Tussen alle bedrijven door schrijf ik
ook nog een leesboekje, in opdracht van uitgeverij Delubas, niveau
Avi-start, voor de allerprilste lezertjes in groep 3.
Ik heb nog nooit zo'n lastige klus
gehad :-)
Het leek wel een ingewikkelde puzzel.
Een greep uit de eisen voor het laagste niveau:
- Alleen woorden van 1 lettergreep
- Alleen klankzuivere woorden (dus BAD mag niet: D spreek je uit als T).
- Geen dubbelklanken: geen oe, geen ui, geen ei...
- Geen twee medeklinkers na elkaar (enkele uitzonderingen).
En aan mij de schone taak een boekje
van 64 (!) pagina's te schrijven.
Toen Anne in groep 3 en 4 zat, was ik
leesmoeder. Ik was erbij toen haar klasgenootjes hun eerste boekjes
lazen. En wat heb ik daar veel van geleerd. In dat eerste begin zijn
ze nog zo bezig met de letters, met de woorden, dat ze in dat stadium
nog niet veel meekrijgen van het verhaal, dat komt pas later. Ik heb
ze horen worstelen met de letters en met die rare nederlandse taal.

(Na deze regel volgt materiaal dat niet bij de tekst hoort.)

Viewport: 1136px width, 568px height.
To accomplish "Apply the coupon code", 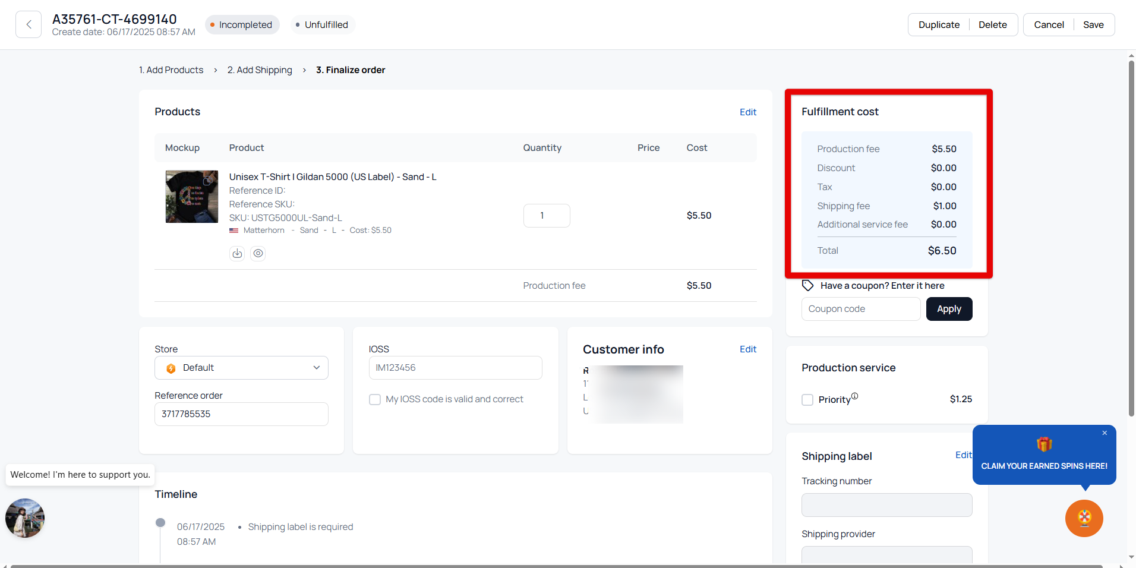I will tap(949, 309).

Deze ervaring nam ik natuurlijk mee bij
het schrijven van dit boek.
Ik besloot daarom als eerste het
verhaal op te delen in 15 korte verhalen. Omdat je
soms in groep 3 wel een paar weken over een boek doet, weten ze echt
niet meer waar het de vorige keer over ging, zeker niet als er een
weekeind of vakantie tussen zit.
Wel schreef ik de verhalen met steeds
dezelfde jongen (Bas) als hoofdpersoon, die in elk hoofdstuk iets
beleeft met een dier en zijn vriend (Rik). Aan het eind van het
verhaal gaat zijn grootse wens in vervulling: een hond pup.
Dus ik moest 15 dieren vinden die aan
bovenstaande eisen voldoen. Geen poes, wel kat, geen koe, wel mus, vis,
aap, kip.
Het was echt erg lastig, zeker als je
ook geen “heb” mag gebruiken of “pakt” of “niet” of
“komt”.
En hier komt de waarde van illustraties
om de hoek kijken. Wat je niet mag schrijven, kun je tekenen! De
kermis, de boerderij, de apenheul.
De kinderen van mijn leesgroepjes waren
echt GEK op de tekeningen. Ze bladerden vooruit, probeerden te
voorspellen wat er zou gaan gebeuren, stootten elkaar aan als ze iets
ontdekten. Ik vond dat echt prachtig om te zien, zo direct had ik dat
natuurlijk zelf nog nooit gezien. Ondanks de beperkingen van de taal,
ging het verhaal enorm voor ze leven.
Ik heb gevraagd of ik mijn verhaal zelf
mag illustreren, daar heb ik nog geen antwoord op.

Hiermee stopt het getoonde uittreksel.